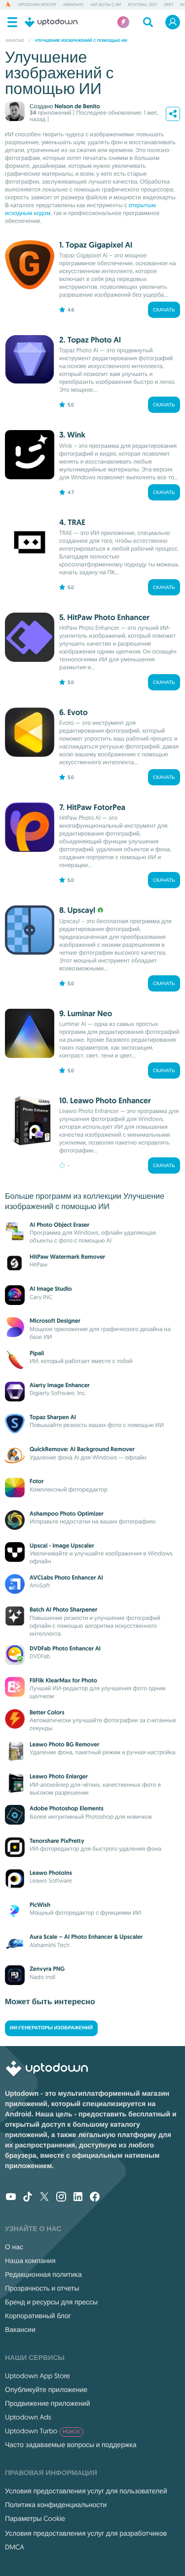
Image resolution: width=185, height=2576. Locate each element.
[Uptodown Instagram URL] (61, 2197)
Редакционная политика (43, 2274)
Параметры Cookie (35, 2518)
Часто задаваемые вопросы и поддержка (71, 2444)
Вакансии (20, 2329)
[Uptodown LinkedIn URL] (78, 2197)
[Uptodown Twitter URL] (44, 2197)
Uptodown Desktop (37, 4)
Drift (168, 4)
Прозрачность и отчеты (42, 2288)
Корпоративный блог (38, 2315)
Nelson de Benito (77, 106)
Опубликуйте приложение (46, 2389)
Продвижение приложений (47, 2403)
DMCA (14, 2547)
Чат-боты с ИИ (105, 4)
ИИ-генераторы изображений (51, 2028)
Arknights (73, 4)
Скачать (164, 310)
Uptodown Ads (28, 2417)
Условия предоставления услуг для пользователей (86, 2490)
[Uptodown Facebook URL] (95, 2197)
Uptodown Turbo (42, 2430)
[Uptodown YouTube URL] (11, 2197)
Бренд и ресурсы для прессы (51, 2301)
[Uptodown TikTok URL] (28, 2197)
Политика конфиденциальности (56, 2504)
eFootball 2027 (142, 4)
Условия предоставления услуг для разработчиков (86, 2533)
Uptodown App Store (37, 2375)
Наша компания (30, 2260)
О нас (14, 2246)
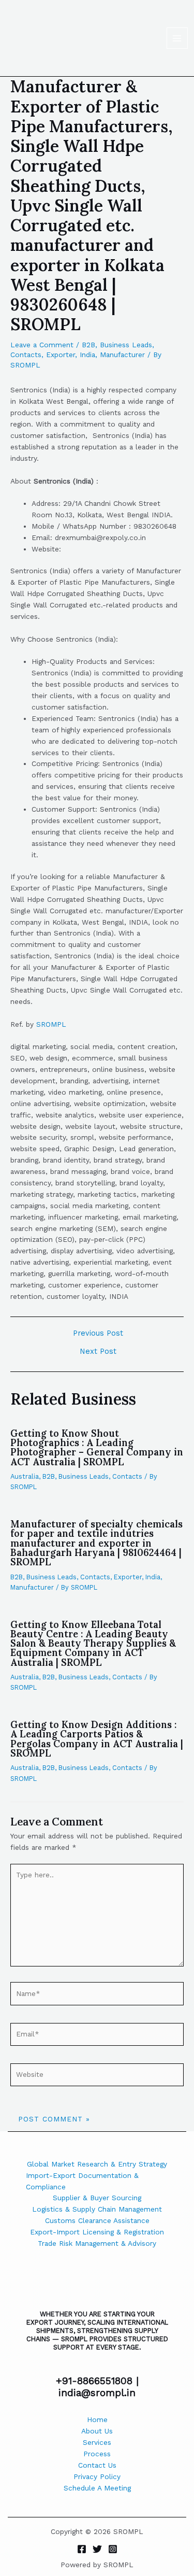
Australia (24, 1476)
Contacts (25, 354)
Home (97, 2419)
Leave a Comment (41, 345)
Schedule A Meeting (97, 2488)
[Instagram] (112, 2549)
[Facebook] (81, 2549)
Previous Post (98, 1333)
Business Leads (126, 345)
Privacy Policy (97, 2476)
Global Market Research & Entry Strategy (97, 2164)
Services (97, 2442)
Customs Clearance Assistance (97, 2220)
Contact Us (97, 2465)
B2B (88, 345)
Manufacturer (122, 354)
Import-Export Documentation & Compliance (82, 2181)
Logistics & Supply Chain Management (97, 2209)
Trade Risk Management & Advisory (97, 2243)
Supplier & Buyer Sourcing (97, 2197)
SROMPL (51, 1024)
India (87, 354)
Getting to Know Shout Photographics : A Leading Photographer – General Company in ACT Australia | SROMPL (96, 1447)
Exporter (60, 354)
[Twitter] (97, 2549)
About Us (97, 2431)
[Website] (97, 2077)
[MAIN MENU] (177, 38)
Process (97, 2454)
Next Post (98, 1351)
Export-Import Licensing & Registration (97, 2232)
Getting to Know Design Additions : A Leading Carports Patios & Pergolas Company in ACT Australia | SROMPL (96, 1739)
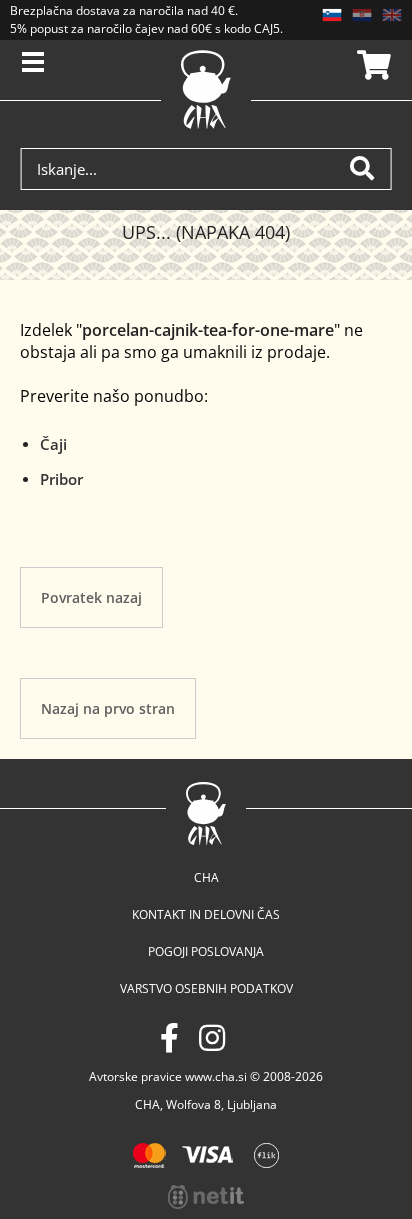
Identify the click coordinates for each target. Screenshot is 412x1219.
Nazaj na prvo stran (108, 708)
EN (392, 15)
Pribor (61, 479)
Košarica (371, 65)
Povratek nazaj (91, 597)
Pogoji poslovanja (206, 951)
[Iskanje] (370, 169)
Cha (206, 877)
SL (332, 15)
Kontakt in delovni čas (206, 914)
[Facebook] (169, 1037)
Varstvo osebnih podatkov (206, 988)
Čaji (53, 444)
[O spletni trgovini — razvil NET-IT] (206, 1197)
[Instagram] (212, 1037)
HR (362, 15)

● ● ●

**Problem**
What is needed is an exact copy of the lines above, from the one containing "Previous Post (98, 1333)" through the one containing "Trade Risk Management & Advisory (97, 2243)", with nothing added.

**Worked solution**
Previous Post (98, 1333)
Business Leads (126, 345)
Privacy Policy (97, 2476)
Global Market Research & Entry Strategy (97, 2164)
Services (97, 2442)
Customs Clearance Assistance (97, 2220)
Contact Us (97, 2465)
B2B (88, 345)
Manufacturer (122, 354)
Import-Export Documentation & Compliance (82, 2181)
Logistics & Supply Chain Management (97, 2209)
Trade Risk Management & Advisory (97, 2243)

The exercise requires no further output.